• [EXERCISE GOAL]:
Revise the entries from the first one through the line containing "center [558, 330].", inclusive, replacing "screenshot" with "screen image" and changing nothing else. Omit the pictures from your answer.

================

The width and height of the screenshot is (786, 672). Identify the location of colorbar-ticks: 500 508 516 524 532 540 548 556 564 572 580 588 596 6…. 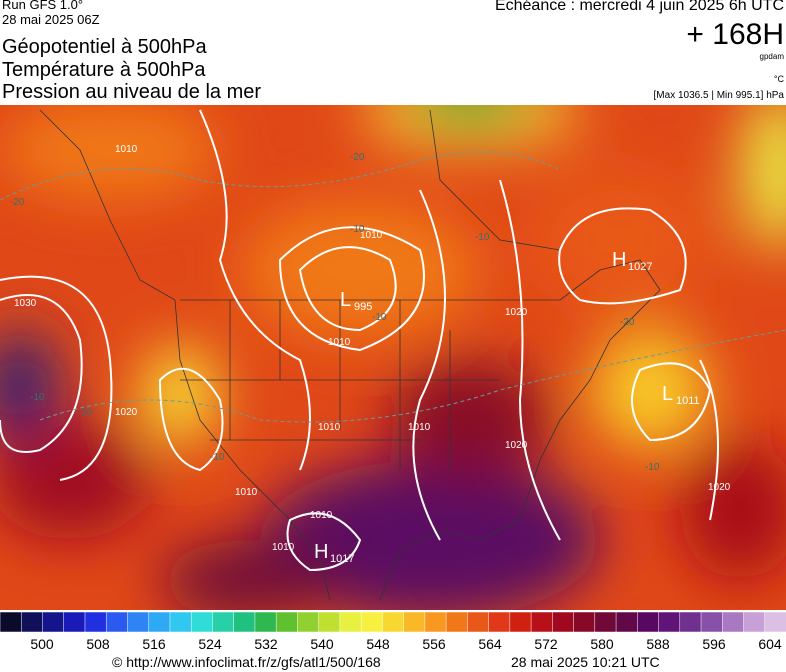
(406, 644).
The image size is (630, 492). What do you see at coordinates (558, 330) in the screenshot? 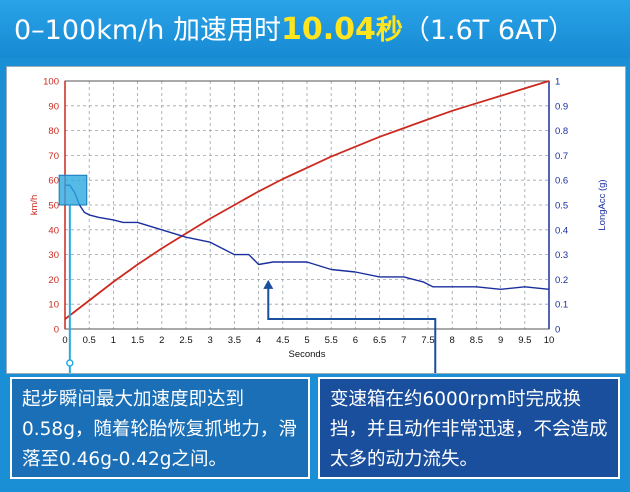
I see `y-right-tick-label: 0` at bounding box center [558, 330].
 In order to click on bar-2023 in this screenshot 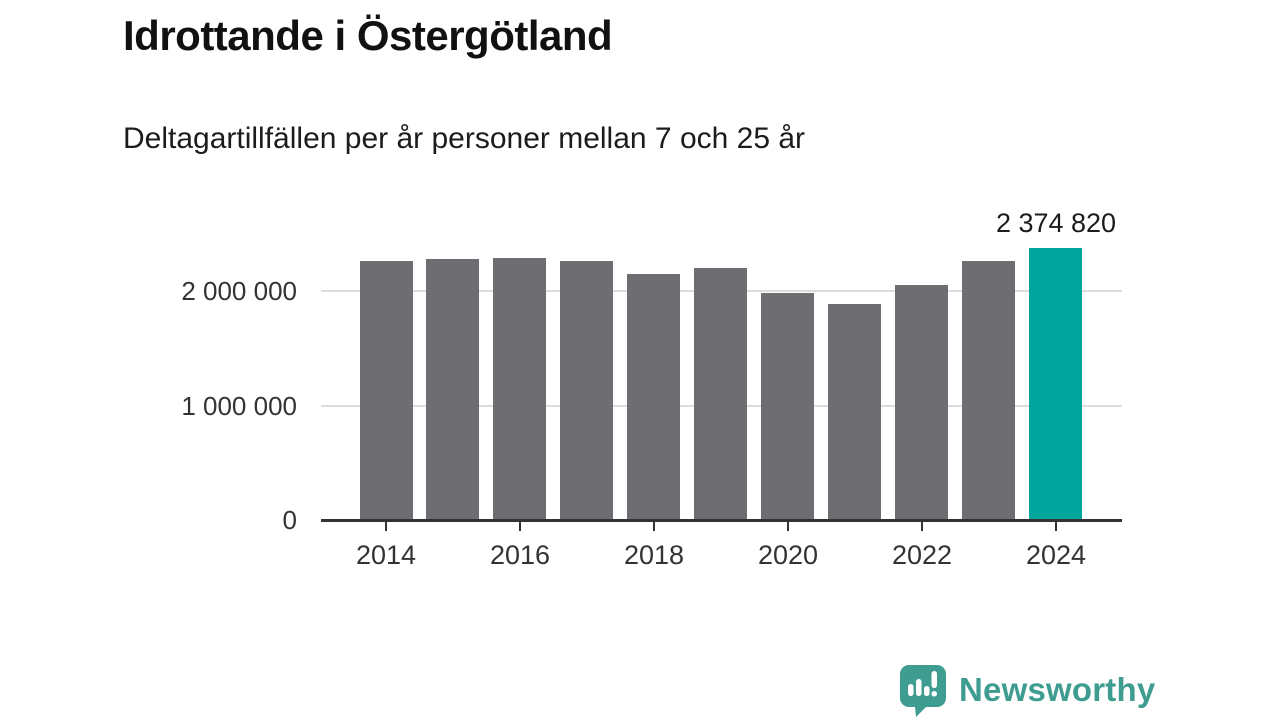, I will do `click(988, 390)`.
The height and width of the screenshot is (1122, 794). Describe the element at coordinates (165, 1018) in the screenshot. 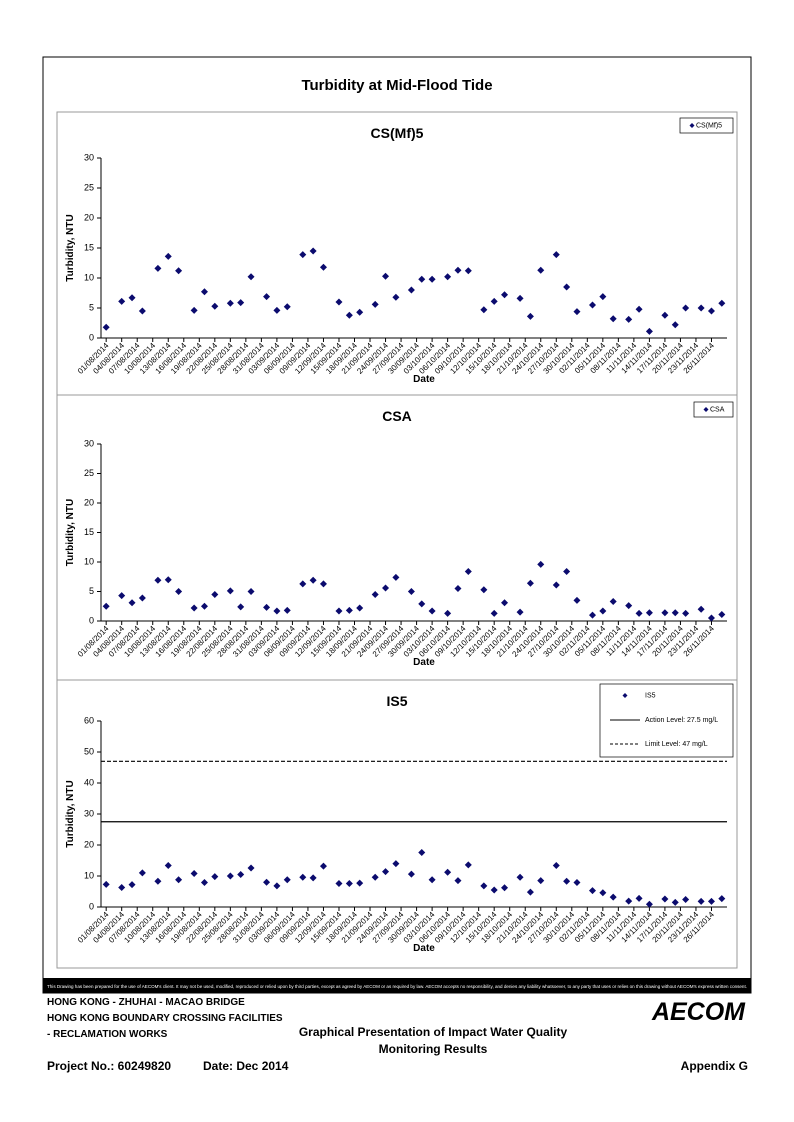

I see `project-line: HONG KONG BOUNDARY CROSSING FACILITIES` at that location.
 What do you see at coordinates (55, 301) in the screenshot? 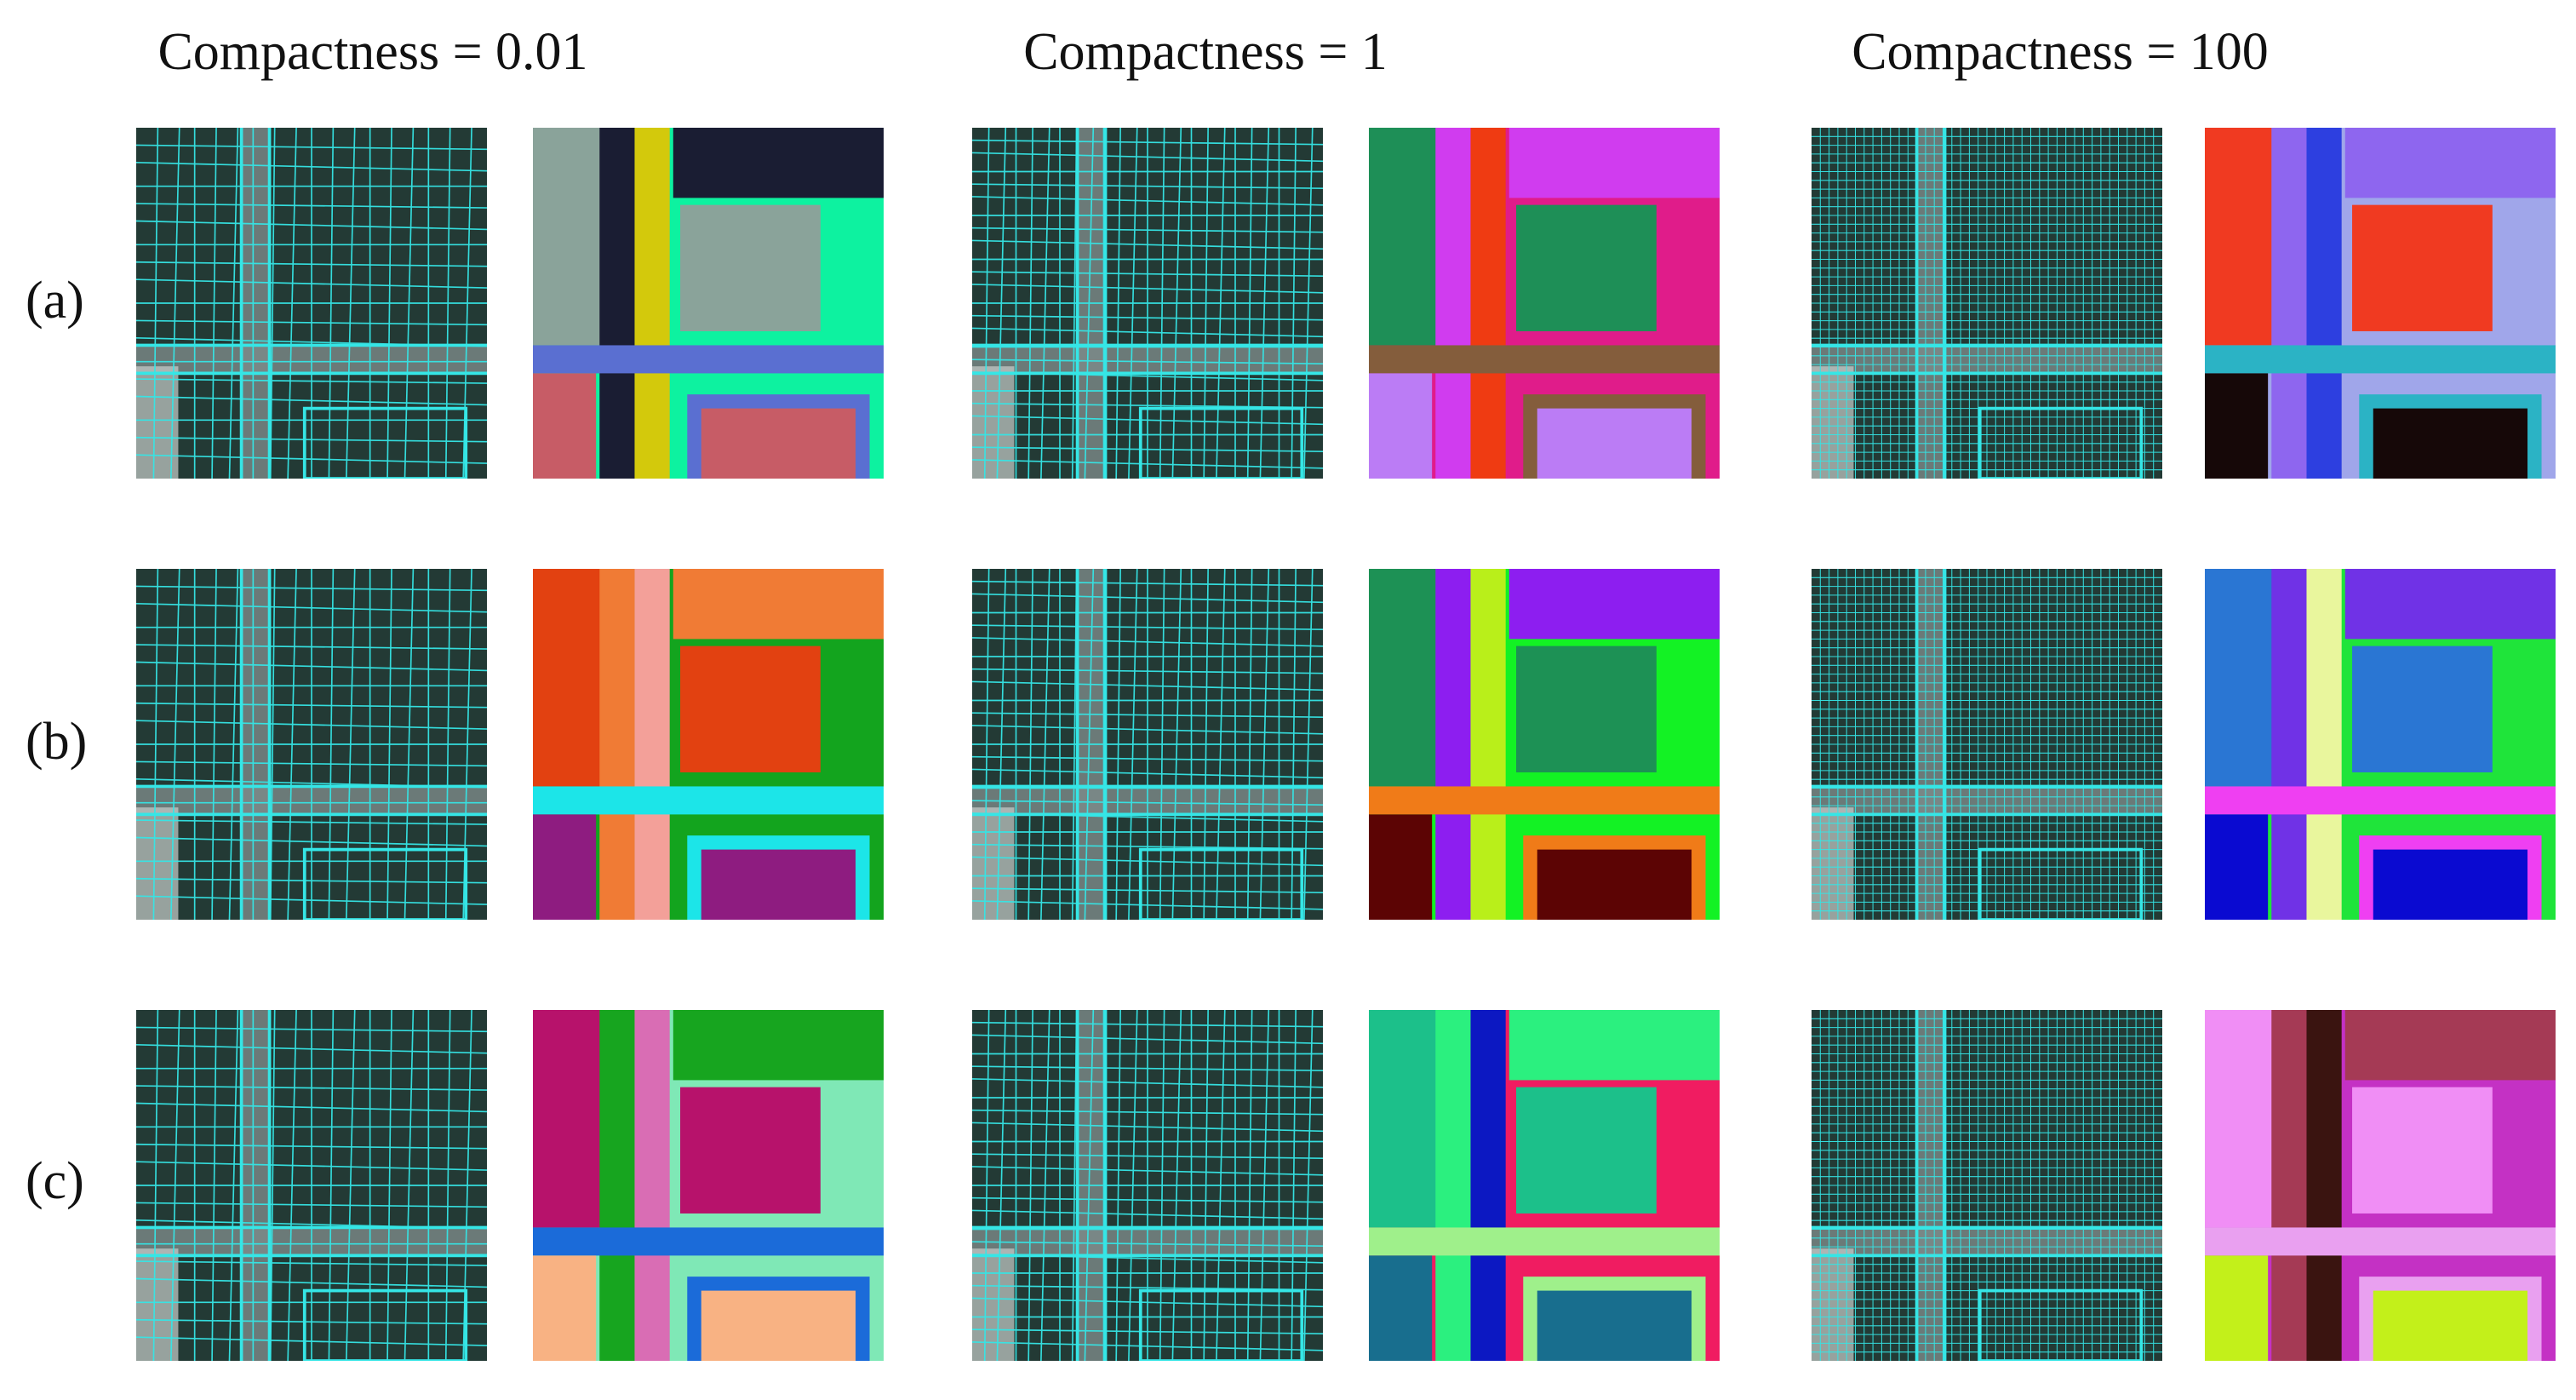
I see `row-label: (a)` at bounding box center [55, 301].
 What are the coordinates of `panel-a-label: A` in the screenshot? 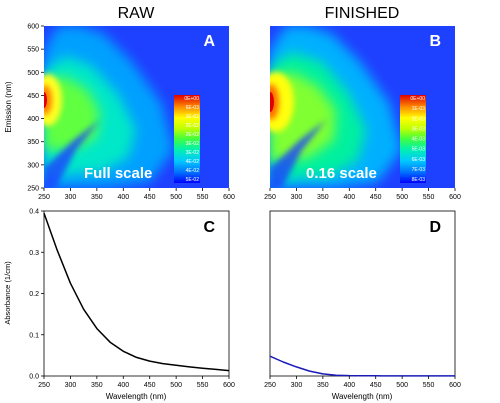 It's located at (209, 42).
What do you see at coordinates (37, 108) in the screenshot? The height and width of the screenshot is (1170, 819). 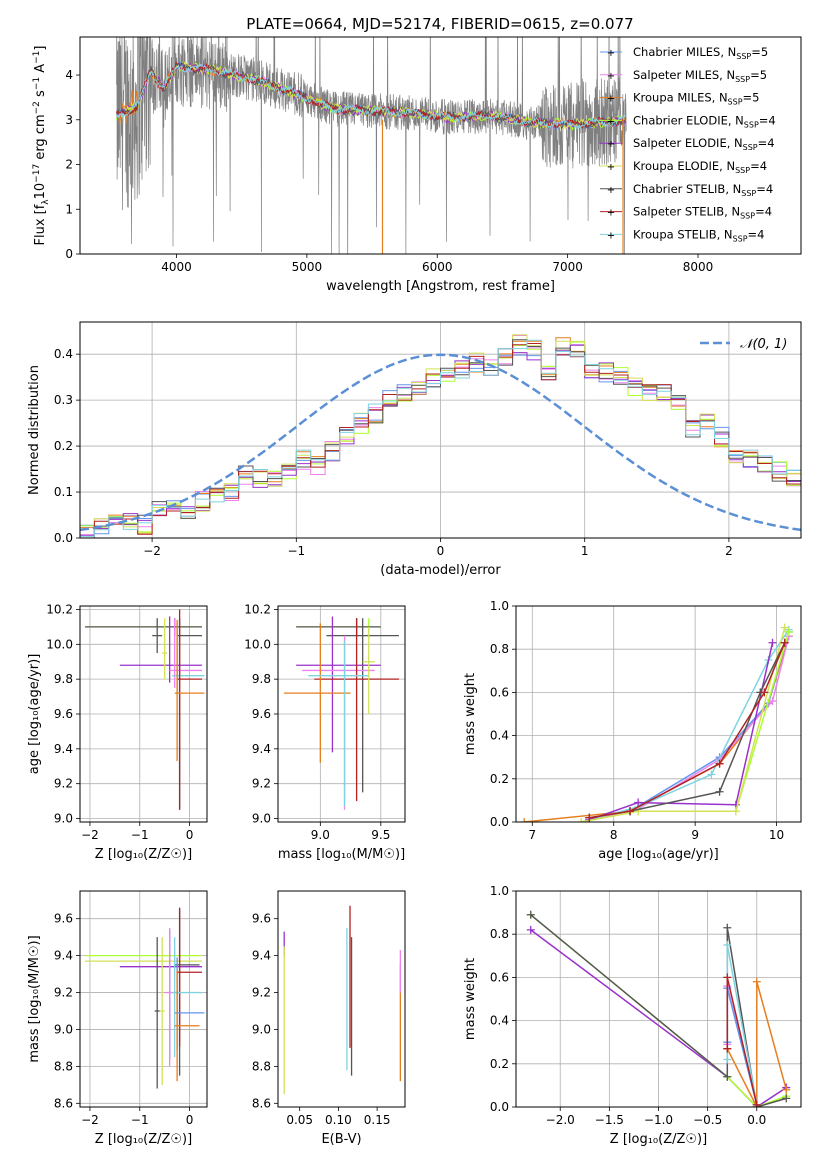 I see `y-label-part: −2` at bounding box center [37, 108].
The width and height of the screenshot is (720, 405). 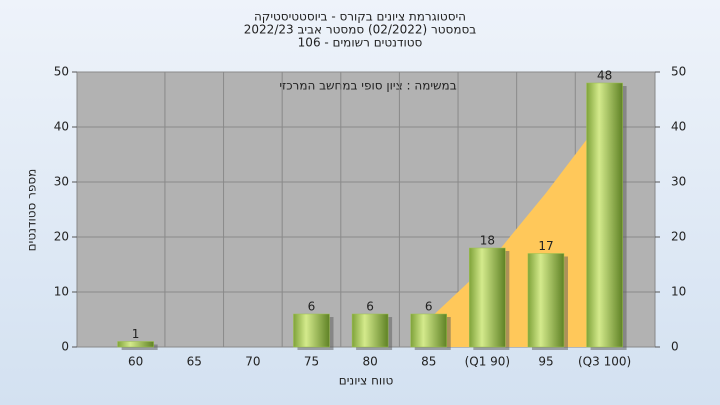 I want to click on x-tick-label: (Q1 90), so click(x=488, y=362).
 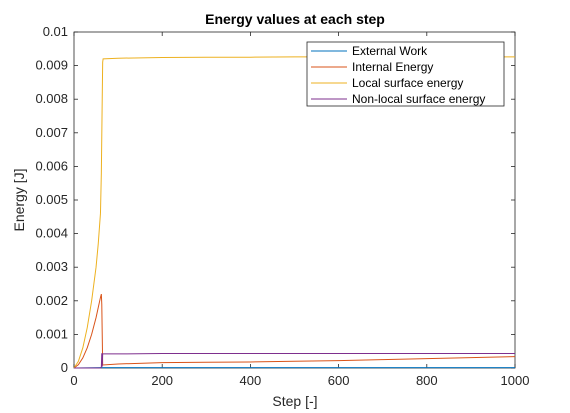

================

• [EXERCISE ANSWER]:
The width and height of the screen image is (786, 672). Identify the location of colorbar-ticks: 500 508 516 524 532 540 548 556 564 572 580 588 596 6…. 
(406, 644).
The image size is (630, 492). What do you see at coordinates (558, 330) in the screen image? 
I see `y-right-tick-label: 0` at bounding box center [558, 330].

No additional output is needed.